La Comunidad General de Riegos del Canal de Aragón y Cataluña ha celebrado su Asamblea Ordinaria. Regantes y Administración irán de la mano a la hora de defender ante el Tribunal Supremo el recurso de casación contra la sentencia de la Audiencia Nacional, de cara a que el embalse de Santaliestra sea una realidad. La Asamblea ha ratificado que se deben agilizar las obras del Pacto del Agua de Aragón. Asimismo, se ha observado la situación preocupante de escasez de agua. Y es que este año la falta de este recurso puede provocar el cierre del Canal en el mes de agosto.

El presidente de esta Comunidad, José Luis Pérez, considera que el principal problema que se vive en esta zona regable es la falta de regulación hídrica, lo que ha propiciado la existencia desde hace unos años de una sequía estructural, que se ve acrecentada en este momento por la sequía climática.

Se ha llegado a este encuentro con la inquietud existente por la falta de reservas de agua para poder hacer frente a la demanda de los agricultores. Ha estado presente en la Asamblea el director general de Obras Hidráulicas del Ministerio de Medio Ambiente, Ramón Álvarez Maqueda. Ha apuntado que el Gobierno central va a intentar buscar la solución más adecuada al conflicto abierto en torno al embalse de Santaliestra, en el río Ésera.
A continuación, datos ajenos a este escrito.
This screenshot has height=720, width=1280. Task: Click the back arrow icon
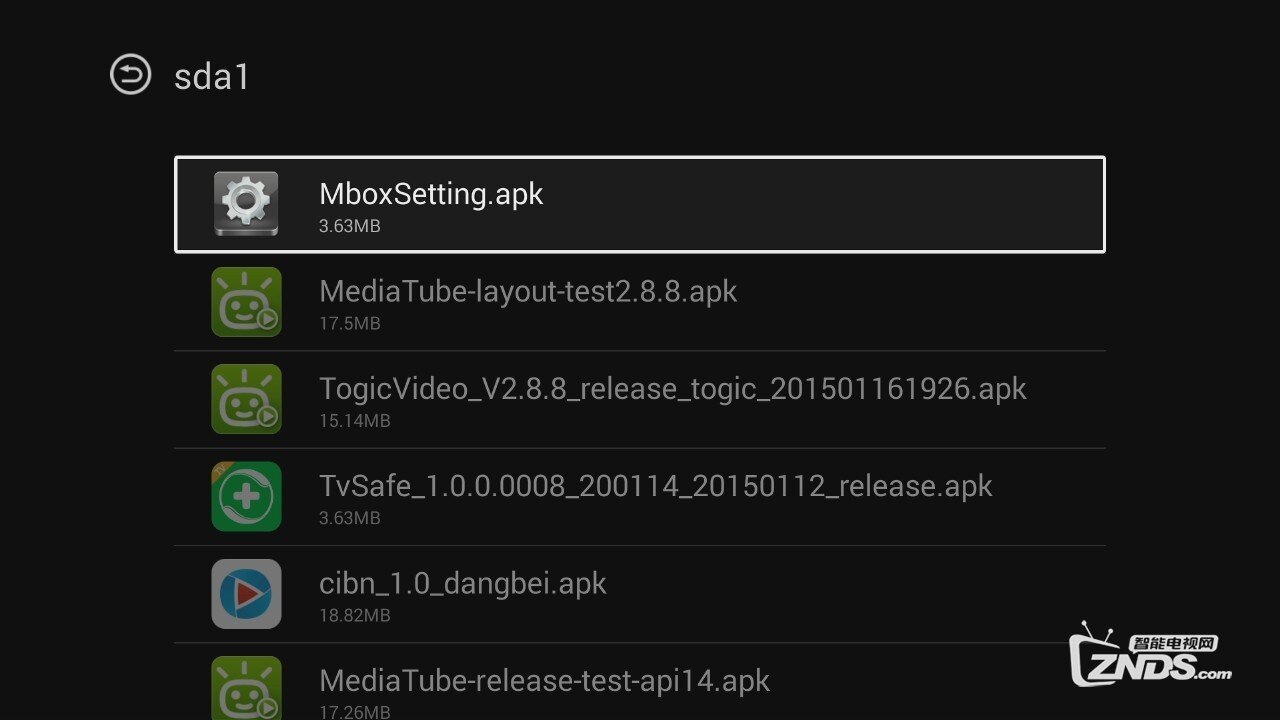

Ministerio de Medio Ambiente y regantes del Canal de Aragón y Cataluña van de la mano en la batalla jurídica iniciada en referencia al embalse de Santaliestra. Las obras, según las previsiones ministeriales ya se tendrían que haber iniciado hace semanas; sin embargo, los procesos abiertos han obligado a estudiar la conveniencia o no del inicio de los trabajos, ya que, en ese momento, se hace efectivo el crédito acordado con La Caixa por parte de los regantes, que han de financiar el 50 por ciento de las obras.
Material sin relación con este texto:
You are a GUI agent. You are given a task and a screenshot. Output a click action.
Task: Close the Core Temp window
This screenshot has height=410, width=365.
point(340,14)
Santaliestra tendrá una capacidad de ochenta hectómetros cúbicos de agua, a los que habrá que sumar los veinte con que contará el embalse de San Salvador, que regulará el Canal de Zaidín. Cien hectómetros que se observan como imprescindibles para poder afrontar las campañas de riego con garantías de no tener que llevar a cabo restricciones de suministro, algo habitual en los últimos años.